Your instructions
List, from the lines below, each one with "dropdown" in it.

Information
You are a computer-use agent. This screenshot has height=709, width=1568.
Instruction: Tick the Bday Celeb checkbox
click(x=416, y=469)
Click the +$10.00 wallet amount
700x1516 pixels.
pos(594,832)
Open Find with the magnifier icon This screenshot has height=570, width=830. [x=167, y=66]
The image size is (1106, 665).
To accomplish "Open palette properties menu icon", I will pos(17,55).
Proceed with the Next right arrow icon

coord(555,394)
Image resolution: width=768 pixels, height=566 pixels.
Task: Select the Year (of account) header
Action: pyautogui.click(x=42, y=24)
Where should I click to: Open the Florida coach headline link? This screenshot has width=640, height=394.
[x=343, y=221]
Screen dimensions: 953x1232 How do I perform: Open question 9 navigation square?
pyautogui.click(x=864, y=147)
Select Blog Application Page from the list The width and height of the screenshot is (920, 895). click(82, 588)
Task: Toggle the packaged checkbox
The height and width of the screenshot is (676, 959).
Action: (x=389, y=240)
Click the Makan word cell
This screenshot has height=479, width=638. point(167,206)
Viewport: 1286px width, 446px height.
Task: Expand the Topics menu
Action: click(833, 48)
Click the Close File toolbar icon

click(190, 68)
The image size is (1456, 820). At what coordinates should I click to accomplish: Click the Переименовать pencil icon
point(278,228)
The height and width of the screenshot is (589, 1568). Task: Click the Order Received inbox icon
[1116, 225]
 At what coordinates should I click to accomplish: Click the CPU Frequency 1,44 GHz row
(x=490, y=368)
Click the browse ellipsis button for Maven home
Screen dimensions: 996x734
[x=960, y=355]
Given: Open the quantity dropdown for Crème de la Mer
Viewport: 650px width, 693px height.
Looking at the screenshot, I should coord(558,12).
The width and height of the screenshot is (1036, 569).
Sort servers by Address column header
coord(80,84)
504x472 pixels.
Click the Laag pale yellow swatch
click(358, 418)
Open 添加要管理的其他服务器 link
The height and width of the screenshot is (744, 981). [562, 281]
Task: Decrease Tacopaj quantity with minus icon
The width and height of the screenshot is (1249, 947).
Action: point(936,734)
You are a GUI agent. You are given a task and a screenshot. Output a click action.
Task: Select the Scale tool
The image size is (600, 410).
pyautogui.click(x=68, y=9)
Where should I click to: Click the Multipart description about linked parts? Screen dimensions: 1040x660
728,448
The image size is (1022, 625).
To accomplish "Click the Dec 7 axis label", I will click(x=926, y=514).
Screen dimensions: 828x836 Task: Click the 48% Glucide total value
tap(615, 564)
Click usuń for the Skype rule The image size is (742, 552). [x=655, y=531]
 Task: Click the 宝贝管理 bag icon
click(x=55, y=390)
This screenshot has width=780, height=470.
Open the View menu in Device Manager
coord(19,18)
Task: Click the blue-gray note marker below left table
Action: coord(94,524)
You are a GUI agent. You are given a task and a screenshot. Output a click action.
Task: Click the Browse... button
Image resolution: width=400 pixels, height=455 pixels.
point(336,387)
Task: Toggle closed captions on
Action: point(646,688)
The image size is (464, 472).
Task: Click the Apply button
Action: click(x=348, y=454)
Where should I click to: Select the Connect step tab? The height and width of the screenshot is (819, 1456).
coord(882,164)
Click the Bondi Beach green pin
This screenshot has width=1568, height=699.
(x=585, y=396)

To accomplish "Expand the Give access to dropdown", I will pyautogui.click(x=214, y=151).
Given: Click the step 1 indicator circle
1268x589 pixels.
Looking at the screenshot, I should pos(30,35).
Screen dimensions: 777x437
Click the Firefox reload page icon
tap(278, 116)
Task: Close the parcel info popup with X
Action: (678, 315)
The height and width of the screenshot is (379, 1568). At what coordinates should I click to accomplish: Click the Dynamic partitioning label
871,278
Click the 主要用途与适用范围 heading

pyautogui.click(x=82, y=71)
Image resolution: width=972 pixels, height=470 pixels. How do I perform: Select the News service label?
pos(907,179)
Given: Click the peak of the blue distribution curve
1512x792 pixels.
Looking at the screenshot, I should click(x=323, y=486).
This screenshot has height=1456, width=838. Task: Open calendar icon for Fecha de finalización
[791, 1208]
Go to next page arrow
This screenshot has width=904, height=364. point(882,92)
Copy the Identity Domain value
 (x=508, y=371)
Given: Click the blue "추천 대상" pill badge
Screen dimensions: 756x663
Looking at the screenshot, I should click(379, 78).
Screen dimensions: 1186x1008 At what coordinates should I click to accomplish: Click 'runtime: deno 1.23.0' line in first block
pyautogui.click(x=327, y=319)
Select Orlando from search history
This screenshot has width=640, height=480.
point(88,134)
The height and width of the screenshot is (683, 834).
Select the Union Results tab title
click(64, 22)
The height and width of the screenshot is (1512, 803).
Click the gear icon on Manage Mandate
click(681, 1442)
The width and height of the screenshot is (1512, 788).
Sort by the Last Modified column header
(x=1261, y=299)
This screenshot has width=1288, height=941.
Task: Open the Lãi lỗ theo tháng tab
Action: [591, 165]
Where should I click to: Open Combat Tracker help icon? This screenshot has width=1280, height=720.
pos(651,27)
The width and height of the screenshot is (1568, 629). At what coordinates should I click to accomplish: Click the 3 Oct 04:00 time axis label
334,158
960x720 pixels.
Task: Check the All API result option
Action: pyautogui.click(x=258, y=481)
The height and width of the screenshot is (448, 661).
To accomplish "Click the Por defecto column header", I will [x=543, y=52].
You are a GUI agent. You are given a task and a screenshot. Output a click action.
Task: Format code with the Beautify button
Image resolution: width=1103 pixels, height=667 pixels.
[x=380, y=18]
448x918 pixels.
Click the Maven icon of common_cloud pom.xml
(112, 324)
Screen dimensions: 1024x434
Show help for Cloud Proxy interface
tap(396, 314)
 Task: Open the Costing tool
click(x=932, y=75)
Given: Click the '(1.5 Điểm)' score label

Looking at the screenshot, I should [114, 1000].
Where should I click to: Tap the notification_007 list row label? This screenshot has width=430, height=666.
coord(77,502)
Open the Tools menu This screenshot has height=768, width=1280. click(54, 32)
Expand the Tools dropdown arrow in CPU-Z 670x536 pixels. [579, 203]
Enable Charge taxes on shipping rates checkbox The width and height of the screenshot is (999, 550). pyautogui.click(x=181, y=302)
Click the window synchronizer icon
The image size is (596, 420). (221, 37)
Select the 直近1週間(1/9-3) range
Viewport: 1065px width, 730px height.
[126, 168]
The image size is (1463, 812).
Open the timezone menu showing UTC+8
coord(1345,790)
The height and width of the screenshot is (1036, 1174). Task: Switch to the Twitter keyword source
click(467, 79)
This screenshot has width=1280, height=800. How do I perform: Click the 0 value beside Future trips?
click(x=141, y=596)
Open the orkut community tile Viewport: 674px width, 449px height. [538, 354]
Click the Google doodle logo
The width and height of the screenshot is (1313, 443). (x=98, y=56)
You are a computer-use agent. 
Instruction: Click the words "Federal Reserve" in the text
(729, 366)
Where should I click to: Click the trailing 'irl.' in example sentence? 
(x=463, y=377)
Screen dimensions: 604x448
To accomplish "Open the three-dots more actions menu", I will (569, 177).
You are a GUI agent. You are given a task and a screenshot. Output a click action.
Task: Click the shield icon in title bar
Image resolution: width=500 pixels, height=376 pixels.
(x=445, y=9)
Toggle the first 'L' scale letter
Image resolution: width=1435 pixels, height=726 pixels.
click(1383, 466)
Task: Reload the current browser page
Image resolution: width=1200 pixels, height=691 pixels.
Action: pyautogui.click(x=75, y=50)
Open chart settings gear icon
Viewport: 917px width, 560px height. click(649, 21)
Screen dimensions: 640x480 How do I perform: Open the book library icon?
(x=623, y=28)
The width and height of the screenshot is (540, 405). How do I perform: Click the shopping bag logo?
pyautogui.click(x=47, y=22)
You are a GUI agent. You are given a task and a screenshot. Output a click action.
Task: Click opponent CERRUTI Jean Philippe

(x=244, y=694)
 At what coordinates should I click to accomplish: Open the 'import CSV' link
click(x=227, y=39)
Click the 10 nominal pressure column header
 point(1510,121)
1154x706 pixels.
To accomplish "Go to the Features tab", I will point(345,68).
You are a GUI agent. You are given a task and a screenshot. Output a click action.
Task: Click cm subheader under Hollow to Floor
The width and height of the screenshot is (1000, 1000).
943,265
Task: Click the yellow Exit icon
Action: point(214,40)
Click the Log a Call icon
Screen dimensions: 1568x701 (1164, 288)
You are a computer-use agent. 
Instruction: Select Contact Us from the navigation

Solution for this problem
Given: Open the quantity dropdown for Crème de la Mer
To accomplish "Expand the Give access to dropdown", I will pyautogui.click(x=214, y=151).
Expand the Tools dropdown arrow in CPU-Z 670x536 pixels. [579, 203]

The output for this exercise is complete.